*Cosa si chiede*:
1) Traduci in inglese questa frase del brano sul Partito socialista italiano: «Il Partito socialista rimane spiazzato dal suo supposto «alleato» comunista.»
2) Rispondi alle domande seguenti basandoti sul brano sul Partito socialista italiano.
(a) In quale mese e anno si tiene la prima riunione pubblica e ufficiale del partito?
(b) Chi incarna principalmente la linea «fusionista»?
(c) Quale percentuale ottiene il Psiup alle elezioni per la Costituente?
3) Riproduci un passo del brano sul Partito socialista italiano: parti dalle parole «La storia del» e fermati dopo «2015, pp. 43-63.».

*Brano fornito*:
::::

La storia del Partito socialista italiano (Psi) è una storia di occasioni non colte, di appuntamenti mancati, di treni persi. Culminata con un disastro irreparabile. A essere impietosi potrebbe essere addirittura una storia la cui catarsi esige la decapitazione della sua classe dirigente, la condanna penale del leader incontrastato degli ultimi vent’anni della sua fase finale, il fallimento finanziario, la girandola dei segretari, fino alla sua disintegrazione in una miriade di schegge poi faticosamente ricomposta in una formazione di dimensioni appena visibili.In Piero Ignazi, “I partiti in Italia dal 1945 al 2018”, Il Mulino, Bologna 2015, pp. 43-63.
Quando nell’agosto del 1943, subito dopo la caduta del fascismo, si tiene la prima riunione pubblica e ufficiale del partito, sono rintracciabili tre tronconi: quello storico legato ai fuoriusciti, il Movimento di unità popolare formatosi nel Nord con epicentro a Milano, e il gruppo romano dei giovani che avevano ripreso a tessere le fila dell’organizzazione. In quella riunione vengono nominati i nuovi organismi dirigenti, con Pietro Nenni segretario, e il partito assume il nome di Partito socialista di unità proletaria (Psiup) in omaggio alle richieste delle nuove componenti che vogliono marcare una cesura rispetto al passato. Il nome, comunque, riflette anche il programma: l’obiettivo fondamentale, al di là della liberazione del paese, è puntato sulla realizzazione del partito unico della classe operaia. Il che significa che il rapporto con il Partito comunista influisce in maniera decisiva sulle scelte politico-strategiche, e sugli assetti interni, del Psiup fin dai suoi primi passi. E incomberà sempre sul partito: un rapporto complesso, intricato, spesso rispondente più a meccanismi psicologici che politici di odio-amore, schiavo-padrone, padre-figlio, maestro-allievo.
Gli anni della Resistenza e del primissimo dopoguerra evidenziano una contrapposizione tra la linea «fusionista», incarnata principalmente da Lelio Basso, favorevole a una completa amalgamazione con il Pci, e quella più gelosa dell’autonomia socialista rappresentata dalla vecchia guardia, con Pietro Nenni in testa. In una prima fase, le occasioni di conflitto con il Pci prevalgono sulle ragioni dell’accordo. Lo scontro più eclatante si manifesta nell’aprile del 1944 con la cosiddetta «Svolta di Salerno», quando il segretario comunista Palmiro Togliatti propone di accantonare la questione istituzionale vanificando così l’offensiva antimonarchica di socialisti e azionisti. Le frizioni tra i due partiti valgono a rinvigorire le posizioni autonomiste all’interno del Psiup che lancia ripetuti segnali di apertura verso la Dc tanto che, nell’ottobre del 1945, il Comitato centrale auspica una «franca intesa e collaborazione con la Dc». Il Psiup ambisce a giocare un ruolo centrale nel nuovo sistema partitico – e per questo si muove quindi su più fronti – puntando sul prestigio dei suoi leader, primo fra tutti Nenni, sul peso della tradizione, sulla sua presenza nel movimento cooperativo e nel sindacato e sui primi, confortanti esiti elettorali nelle amministrative (24,1% contro il 25% del Pci), poi migliorati alle elezioni per la Costituente (20,7% contro il 18,9% del Pci). Questo possibile incontro con la Dc naufraga però sullo scoglio della laicità dello stato e in particolare sull’art. 7 della Costituzione che riconosce il Concordato tra stato e chiesa. In questa occasione il Partito socialista rimane schiacciato dall’accordo tra Dc e Pci «sopra la sua testa»: mentre i socialisti si fanno alfieri di una scuola e di un diritto di famiglia più laici, andando allo scontro con la Dc, il Pci lancia un’inattesa ciambella di salvataggio al partito di De Gasperi votando a favore dell’art. 7. Il Partito socialista rimane spiazzato dal suo supposto «alleato» comunista. E così sarà nel futuro.

::::

*Estratti dei dati*:

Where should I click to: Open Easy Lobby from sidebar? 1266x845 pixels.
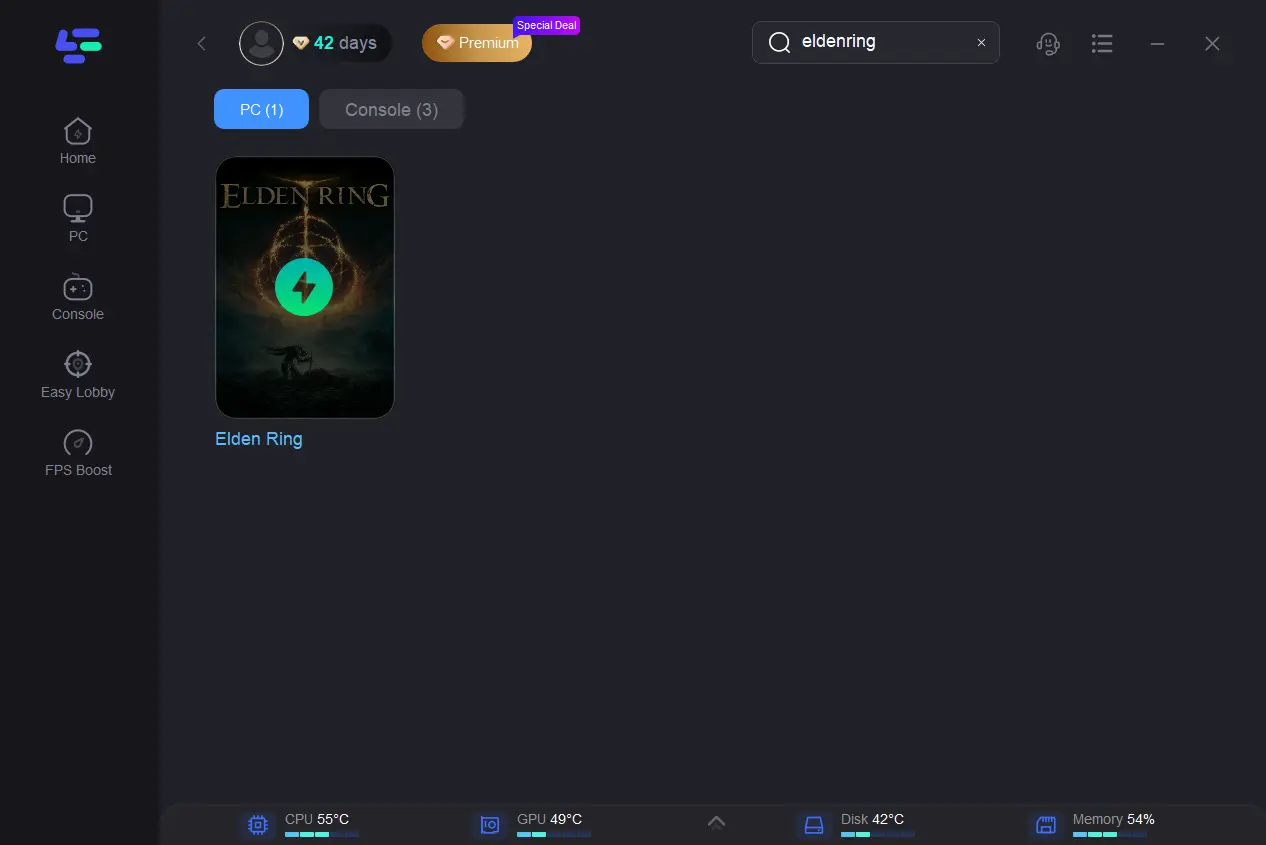coord(78,375)
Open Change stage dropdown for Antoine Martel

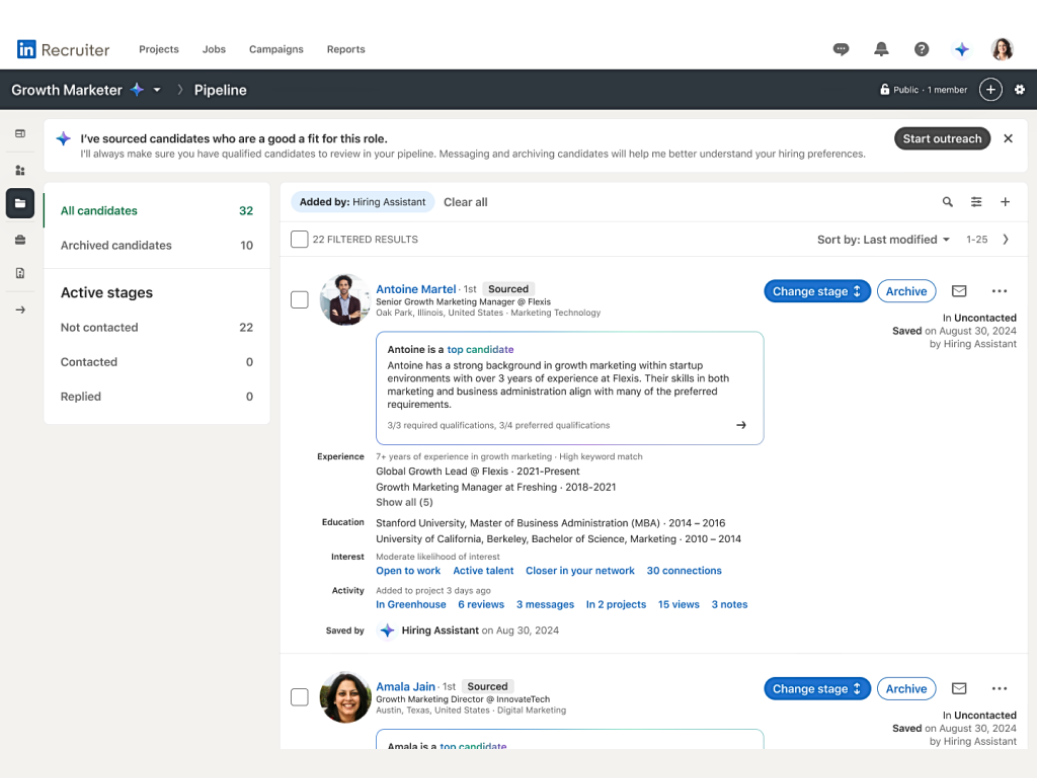816,291
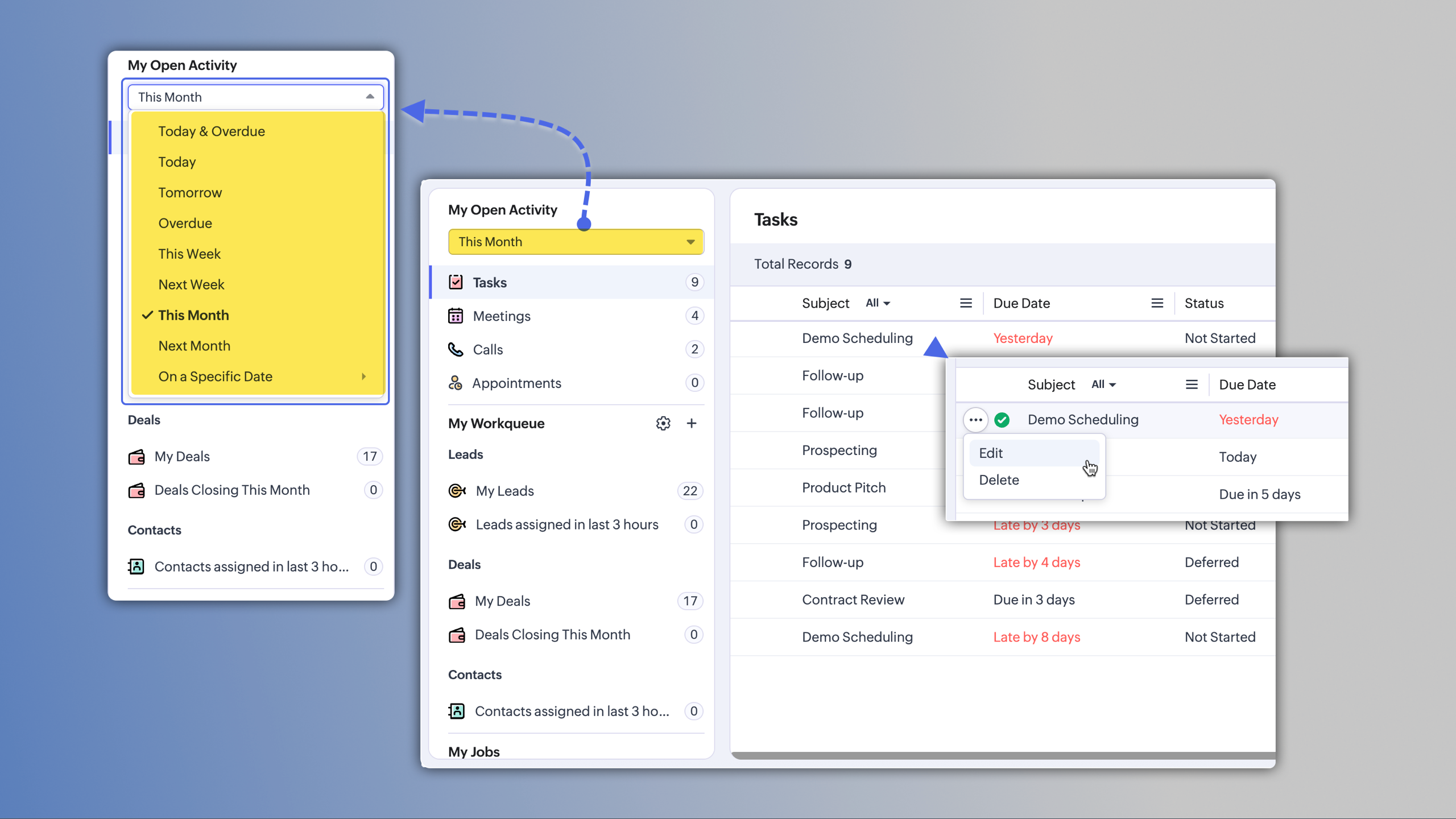Click the My Leads target icon
This screenshot has height=819, width=1456.
pyautogui.click(x=457, y=491)
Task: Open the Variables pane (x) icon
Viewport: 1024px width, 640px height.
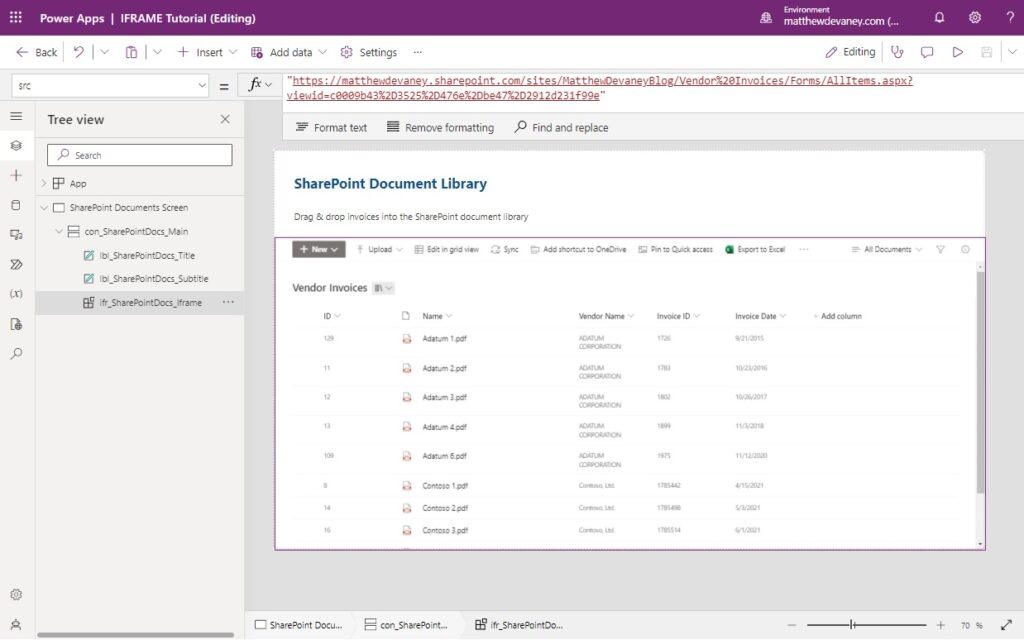Action: click(x=14, y=293)
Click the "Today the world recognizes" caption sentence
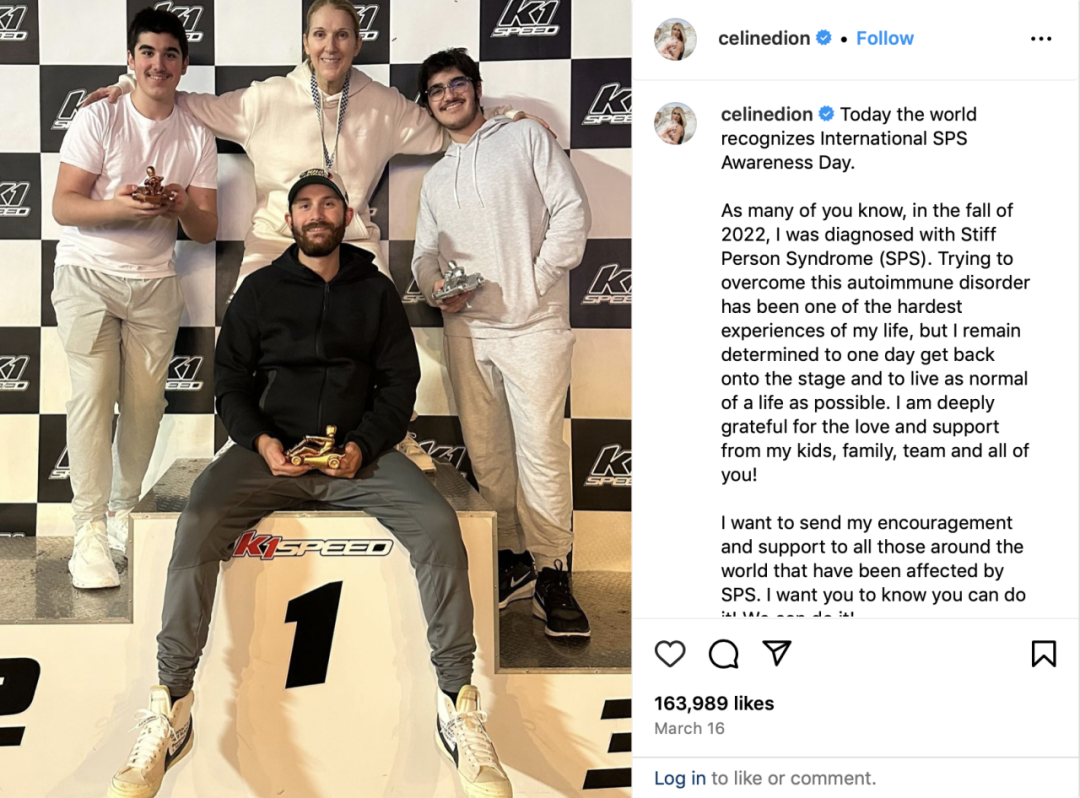The image size is (1080, 798). (x=849, y=138)
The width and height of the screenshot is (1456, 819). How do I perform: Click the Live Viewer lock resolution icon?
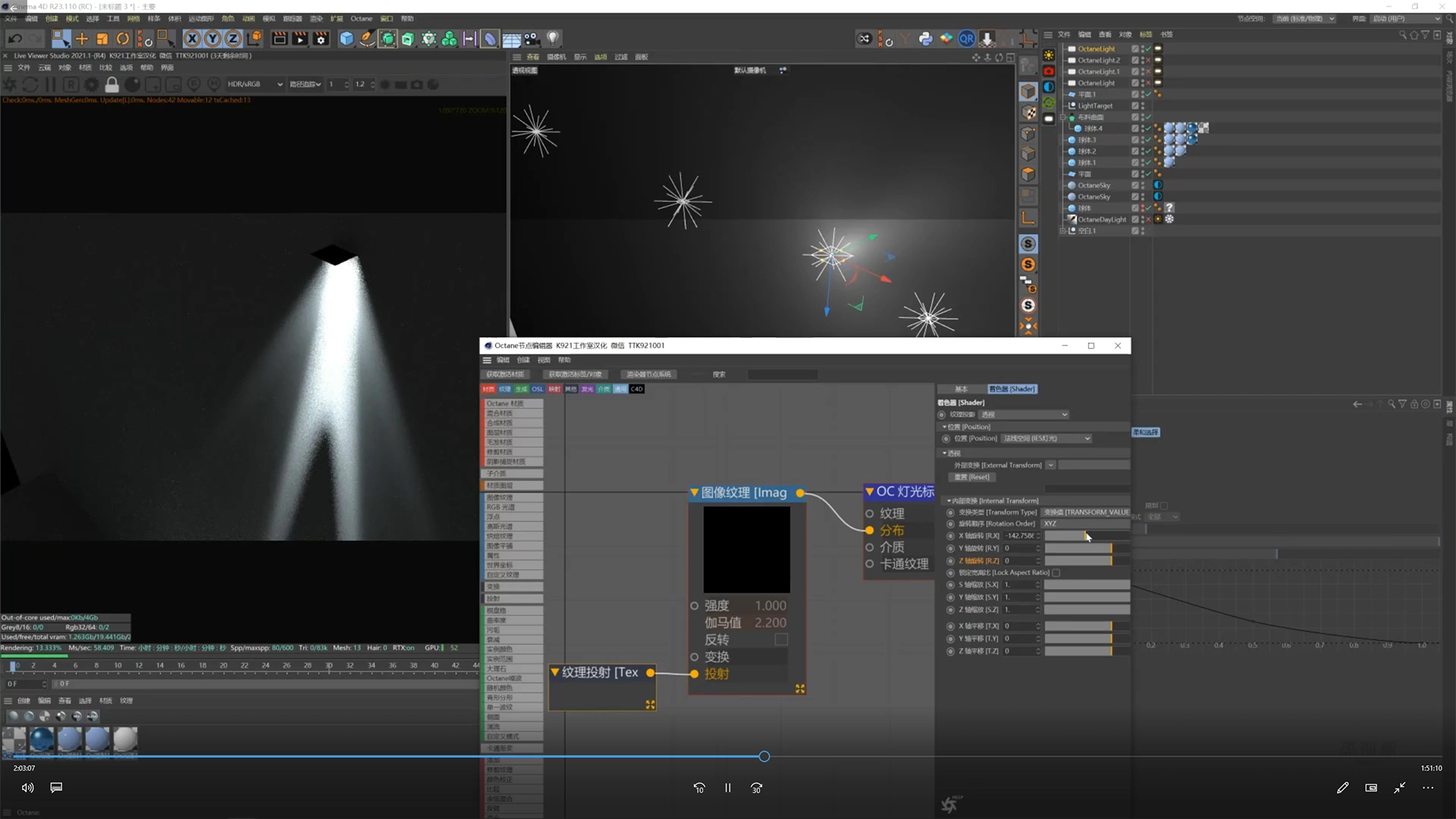click(x=111, y=84)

::::

*Risultati dell'esercizio*:
1) The Socialist Party is left wrong-footed by its supposed Communist "ally."

2)
(a) Nell'agosto del 1943.
(b) Lelio Basso.
(c) Il 20,7%.

3)
La storia del Partito socialista italiano (Psi) è una storia di occasioni non colte, di appuntamenti mancati, di treni persi. Culminata con un disastro irreparabile. A essere impietosi potrebbe essere addirittura una storia la cui catarsi esige la decapitazione della sua classe dirigente, la condanna penale del leader incontrastato degli ultimi vent’anni della sua fase finale, il fallimento finanziario, la girandola dei segretari, fino alla sua disintegrazione in una miriade di schegge poi faticosamente ricomposta in una formazione di dimensioni appena visibili.In Piero Ignazi, “I partiti in Italia dal 1945 al 2018”, Il Mulino, Bologna 2015, pp. 43-63.